The court confirmed that under Article 35 of the Directive “Member States may adopt the necessary measures to refuse, terminate or withdraw any right conferred by this Directive in the case of abuse of rights or fraud…”. However, it stressed that those measures should be assessed individually and adapted to specific circumstances in each case. Therefore, a blanket requirement imposed by the UK on all non-EU family members who hold residence cards to obtain entry visas is contrary to the Directive. The court stated that, “The directive on free movement of Union citizens does not allow measures which, in pursuit of an objective of general prevention, preclude family members from entering the territory of a member state without a visa”. Thus, unless Member States can demonstrate concrete evidence of an abuse of rights or fraud in an individual case, they are required to recognize a residence card issued pursuant to the Directive by another Member State.

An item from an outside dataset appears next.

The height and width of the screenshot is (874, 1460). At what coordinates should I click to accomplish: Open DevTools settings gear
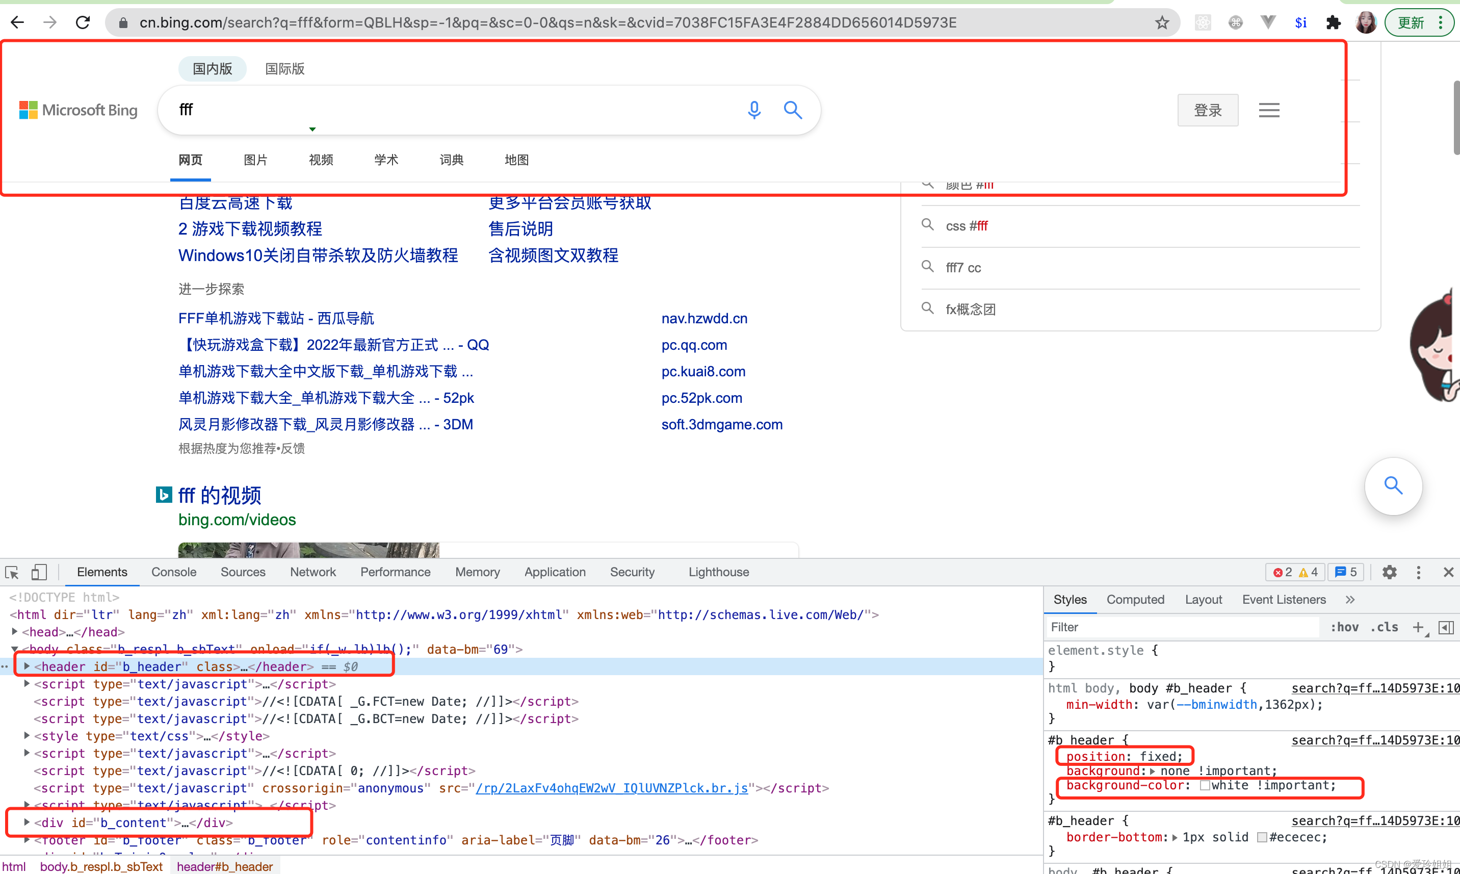pos(1389,572)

The McCarthy family’s case is due to return the UK’s High Court for a final ruling. It should be noted that the ECJ decision is binding, not only on the national court on whose initiative the reference for a preliminary ruling was made, but also on all of the national courts of EU Member States.

The ECJ decision has been described as “an awkward ruling” and “another setback in the government’s campaign to control immigration from the European Union” in the popular UK press. Criticism of the ruling feeds into the on-going public debate about the UK’s continuing membership of the EU, with one right-wing politician claiming that the ECJ decision is further “proof that Britain can never take back control of its borders as long as it remains in the European Union.”

However, despite the predictable wave of negative criticism and inaccurate reporting, the ruling does not open floodgates for all non-EU family members to enter the UK without any restrictions. The ruling is of limited application to citizens of other EU member states and only applies to specific situations like that of the McCarthy family. The ECJ ruling does not assist non-EU family members to settle in the UK. UK nationals who reside here cannot benefit from the decision and their non-EU family members will still need to apply for UK entry clearance according to the usual domestic immigration rules. The ruling applies only to those UK citizens who are exercising EU treaty rights – for example by living in another EU Member State. Ultimately, this ruling breaks no new ground and simply brings the UK’s law into proper conformity with EU free movement law.